__WHAT YOU WILL DO__. Reproduce the records word for word, starting at the line containing "Where should I click to: Open" and ending at the line containing "(x=196, y=157)", with both of those lines included. Omit the pictures from your answer.

===== ENTRIES PROVIDED

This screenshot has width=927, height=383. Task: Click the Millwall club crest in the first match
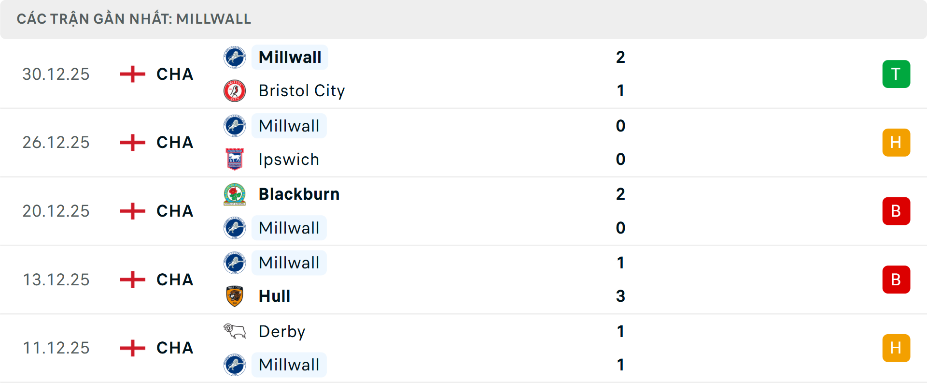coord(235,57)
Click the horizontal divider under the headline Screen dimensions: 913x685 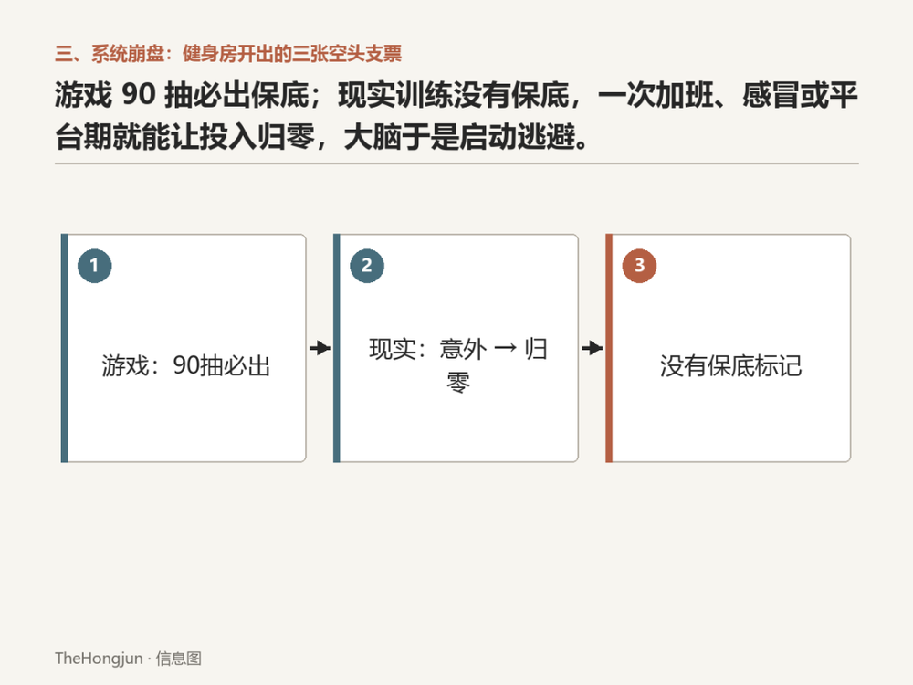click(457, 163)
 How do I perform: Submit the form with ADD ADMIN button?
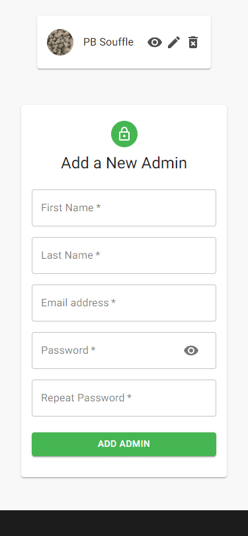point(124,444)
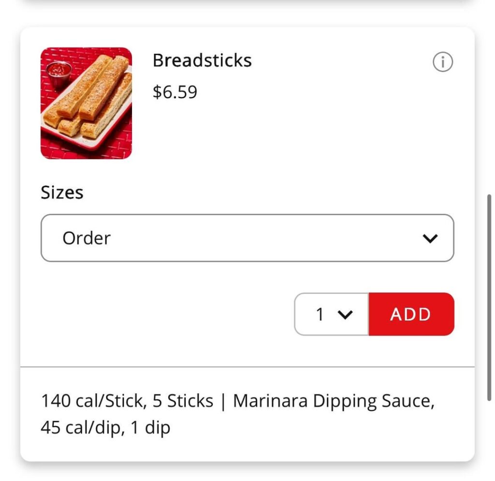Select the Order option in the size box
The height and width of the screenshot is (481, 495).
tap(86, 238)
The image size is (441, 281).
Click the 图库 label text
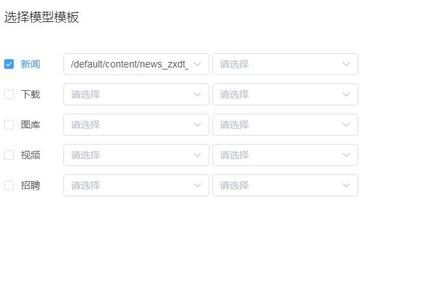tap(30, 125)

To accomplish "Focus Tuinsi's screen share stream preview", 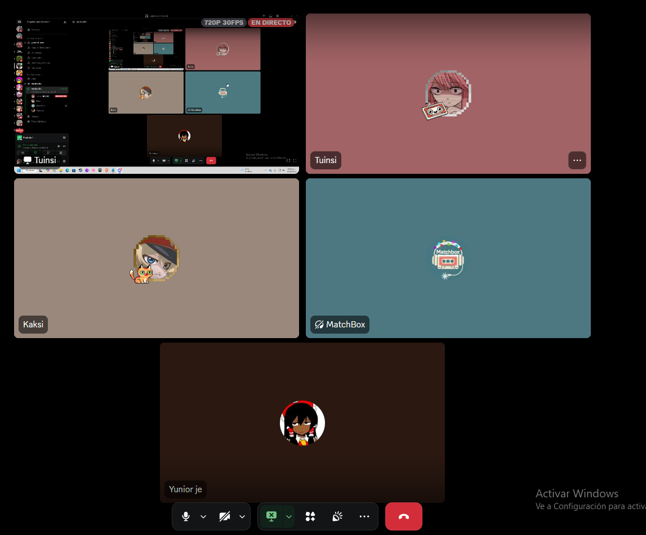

==========
===== ENTRIES PROVIDED

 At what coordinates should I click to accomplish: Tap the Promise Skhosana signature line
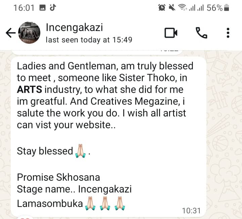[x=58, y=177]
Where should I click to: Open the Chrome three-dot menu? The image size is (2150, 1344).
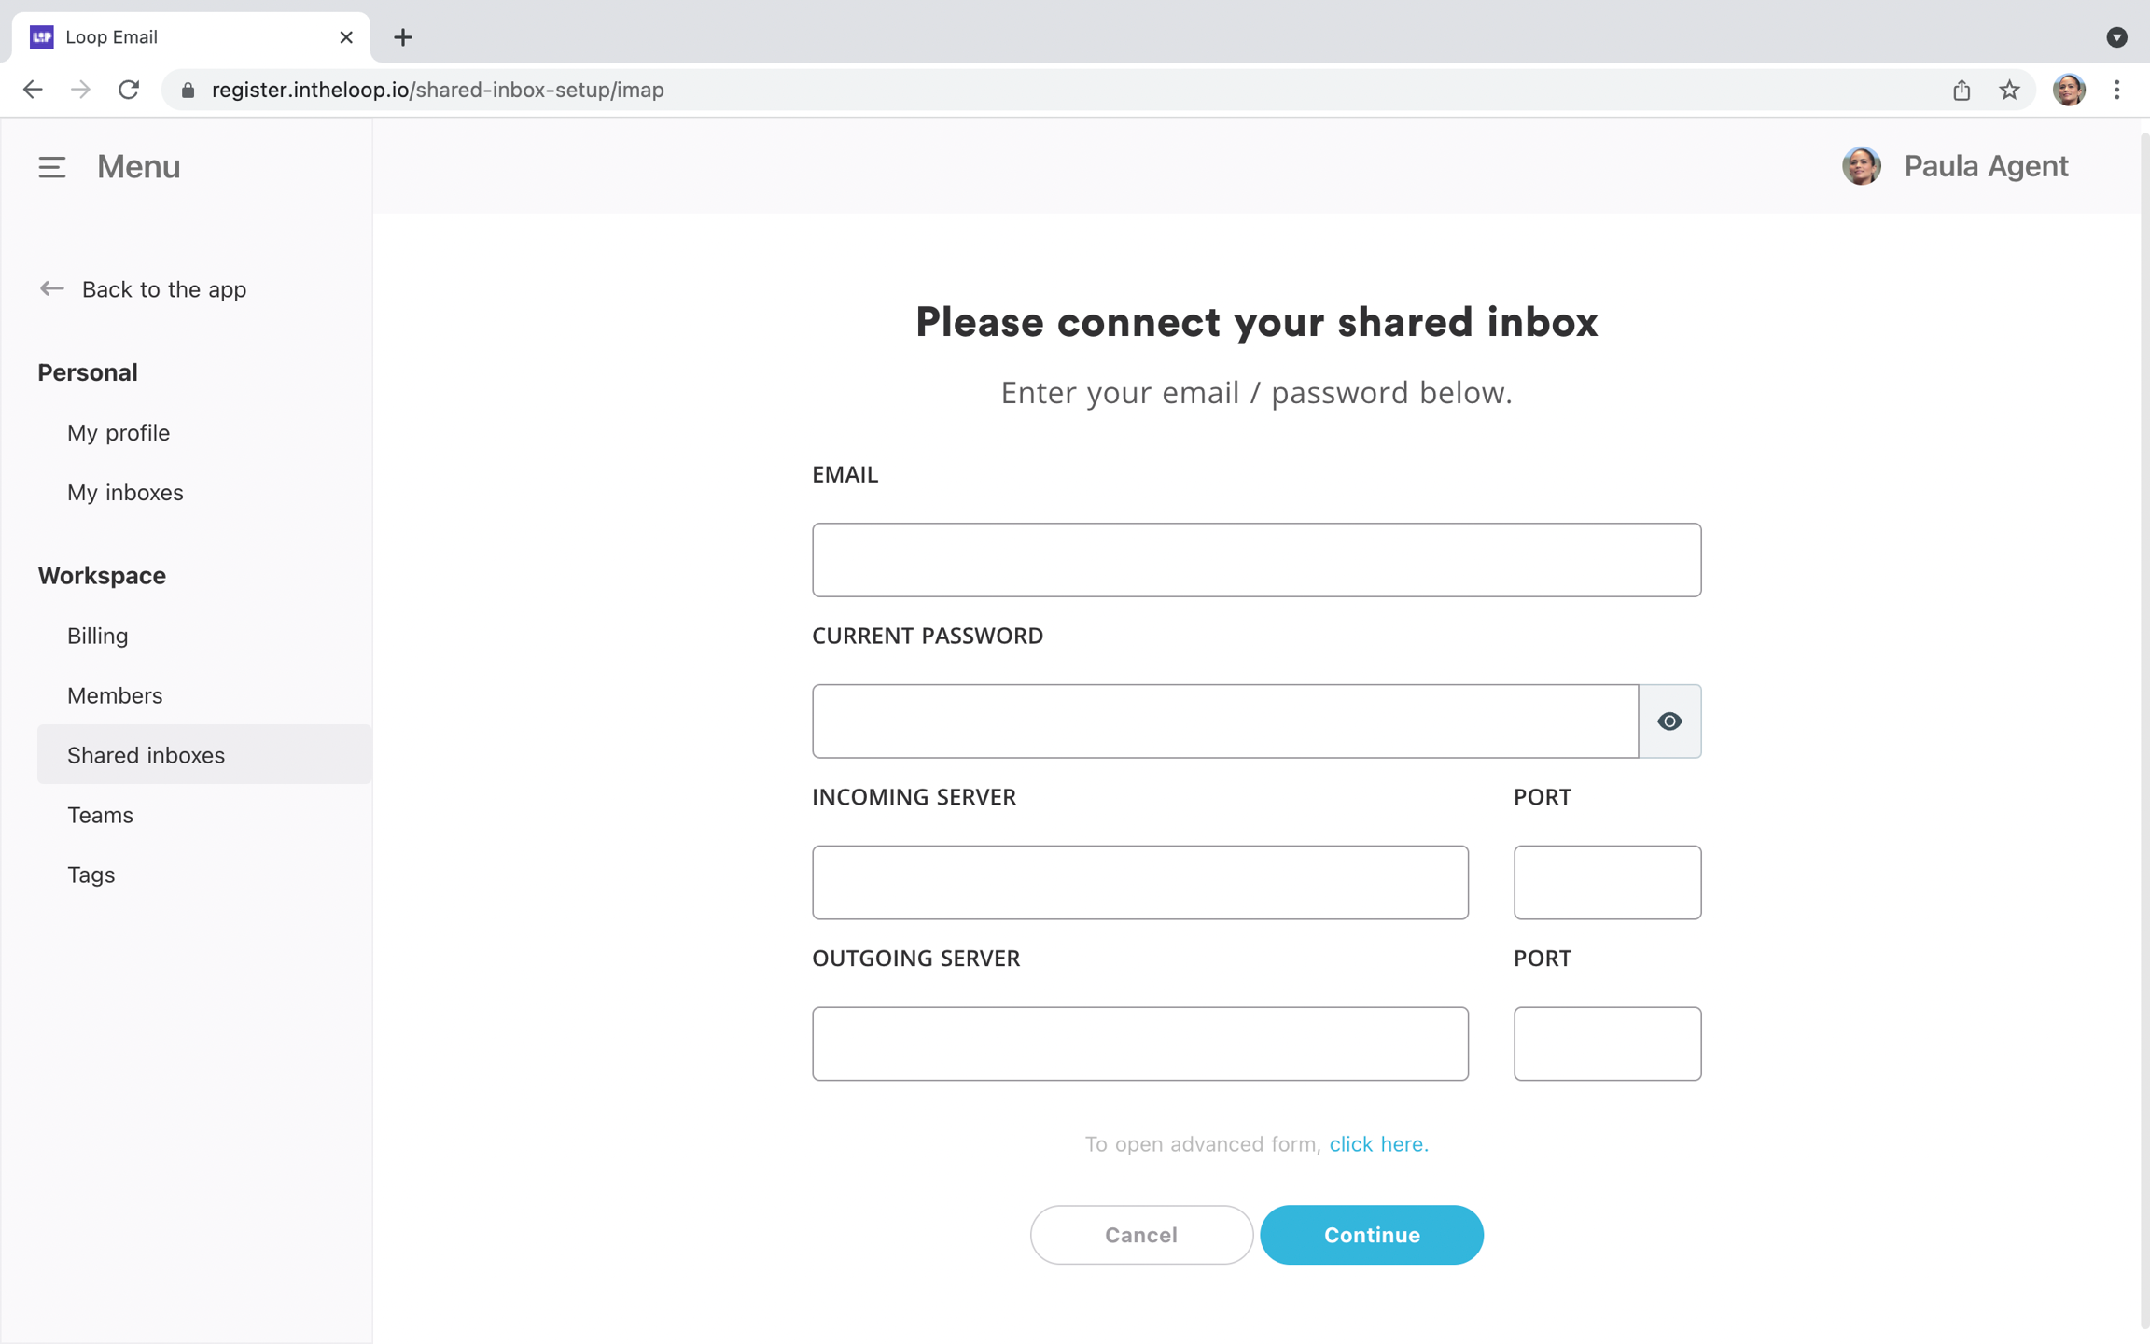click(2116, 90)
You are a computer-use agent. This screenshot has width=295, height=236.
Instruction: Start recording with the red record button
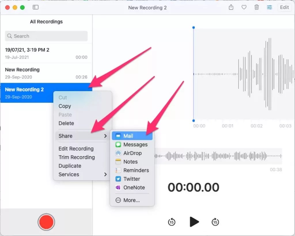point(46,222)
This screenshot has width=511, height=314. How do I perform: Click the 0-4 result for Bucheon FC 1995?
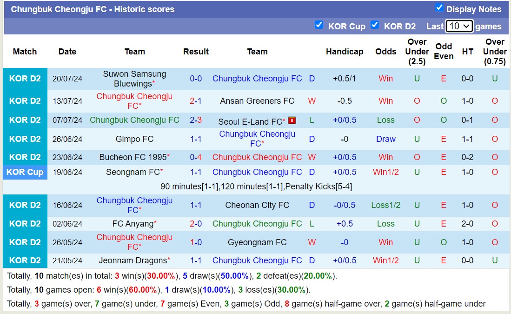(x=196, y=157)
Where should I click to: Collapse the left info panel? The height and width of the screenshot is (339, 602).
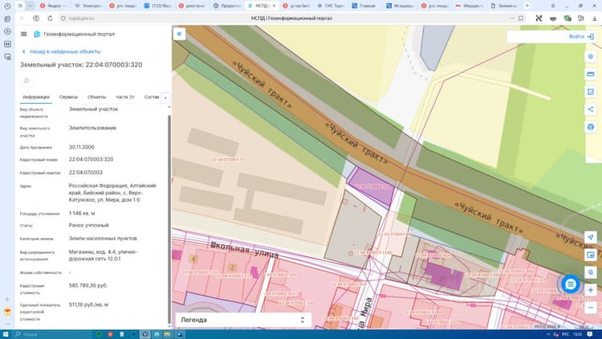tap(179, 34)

==========

__FULL SOLUTION__.
Where should I click to: Open the Chrome three-dot menu? The image size is (2150, 1344).
click(2116, 90)
You are a computer-use agent. This screenshot has width=295, height=236.
Instruction: Start recording with the red record button
point(46,222)
This screenshot has width=511, height=314. How do I perform: Click the 0-4 result for Bucheon FC 1995?
(x=196, y=157)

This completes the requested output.